1. Each Investment Company hereby appoints the Principal Servicer to arrange
for the rendition of the shareholder services in respect of Class B Shares
("Class B Shares") of each Fund. Pursuant to this appointment, the
Principal Servicer is authorized to select various companies including but
not limited to Federated Shareholder Services ("Companies or a Company ")
to provide such services.
2. (a) In consideration of the Principal Servicer's Services under this
Agreement in respect of the Class B Shares each Fund agrees to pay the
Principal Servicer or at its direction its "Allocable Portion" (as
hereinafter defined) of a fee (the "Servicing Fee") equal to 0.25 of 1% per
annum of the average daily net asset value of the Class B Shares of the
Fund outstanding from time to time, provided however, that in the event the
Fund operates as a fund of funds (a "FOF Fund") by investing the proceeds
of the issuance of its Class B Shares in Class A Shares of another fund
(the "Other Fund") and the Principal Shareholder Servicer receives a
servicing fee in respect of the Class A Shares of the Other Fund so
acquired by the FOF Fund, the Servicing Fee payable in respect of such
Class B Shares of the FOF Fund will be reduced by the amount of the
servicing fee actually received by the Principal Shareholder Servicer or
its assign from the Other Fund in respect of the Class A Shares of the
Other Fund acquired with the proceeds of such Class B Shares of the FOF
Fund.
(b) (i) The Principal Servicer will be deemed to have fully earned its
Allocable Portion (computed as of any date) of the Servicing Fee
payable in respect of the Class B Shares of a Fund (and to have
satisfied its obligation to arrange for shareholder services in
respect of such Class B Shares) on the date it has arranged for
shareholder services to be performed by Federated Shareholder Services
by payment of the lump sum contemplated by Alternative A to Exhibit 1
to the Shareholder Services Agreement among the Principal Servicer,
Federated Shareholder Services and the Fund dated as of the date
hereof (the "Shareholder Services Agreement") to Federated Shareholder
Services (whose obligations are fully supported by its parent company)

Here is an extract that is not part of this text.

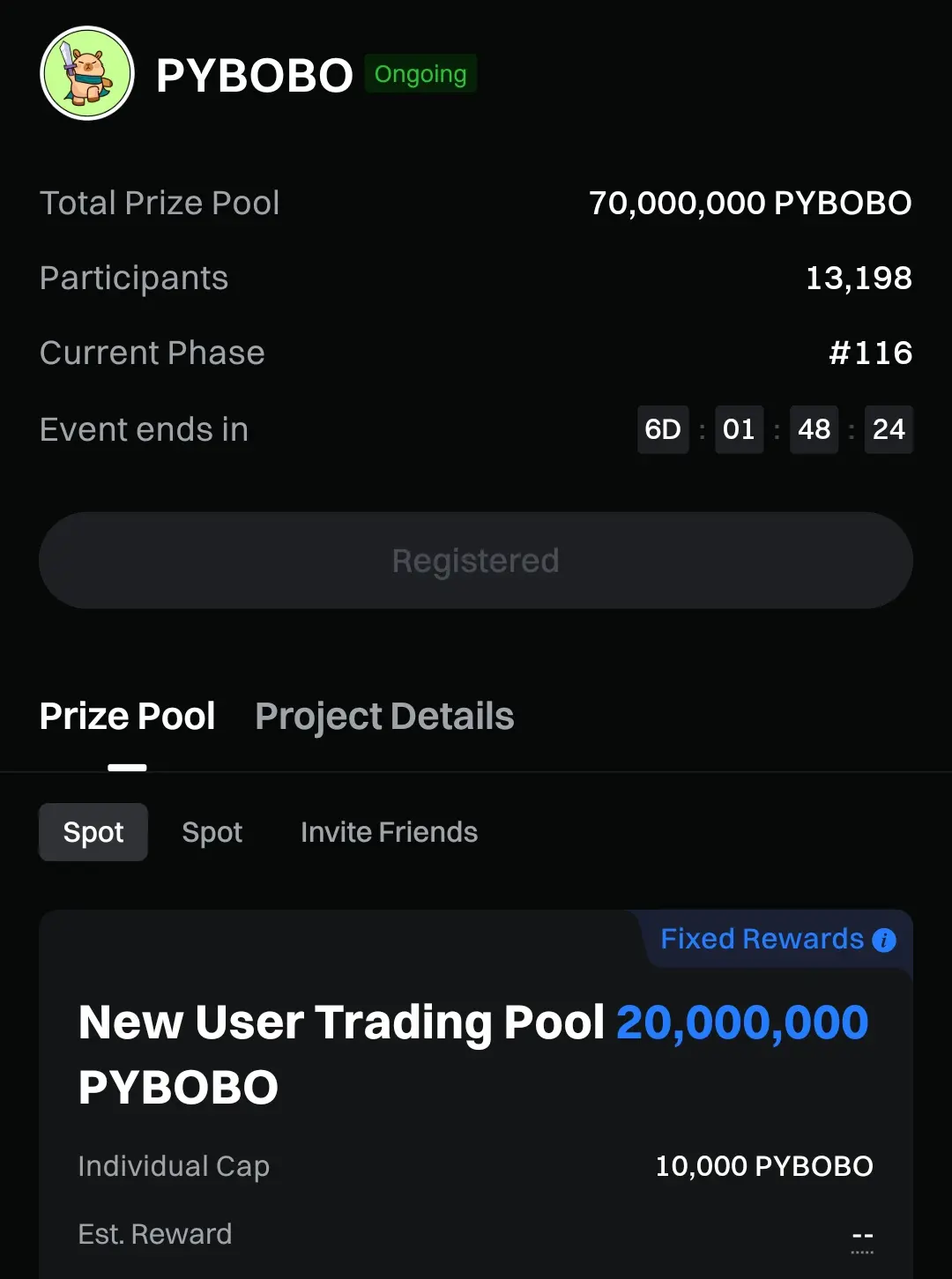Screen dimensions: 952x1279
Task: Click the minutes box showing 48
Action: (814, 429)
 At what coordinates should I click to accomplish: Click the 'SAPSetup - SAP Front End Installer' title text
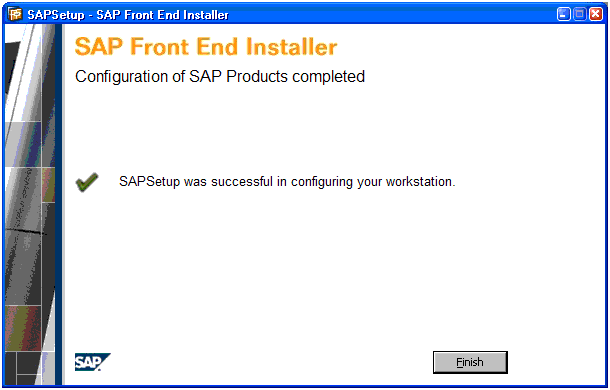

in respect of each "Commission Share" (as defined in the Allocation
Schedule attached hereto in Schedule B) of the Fund, taken into
account in determining such Principal Servicer's Allocable Portion of
such Servicing Fees as of such date. The Principal Servicer shall not
be deemed to have any other duties in respect of the Shares and its
Allocable Portion of the Servicing Fees to which the preceding
sentence applies and such arrangements shall be deemed a separate and
distinct contractual arrangement from that described in clause (ii).
(ii) The Principal Servicer will be deemed to have fully earned any
Servicing Fees not included in its Allocable Portion (i.e., those
attributable to Shares in respect of which Alternative A under Exhibit
1 to the Shareholder Services Agreement is not applicable) as such
services are performed in respect of such Shares.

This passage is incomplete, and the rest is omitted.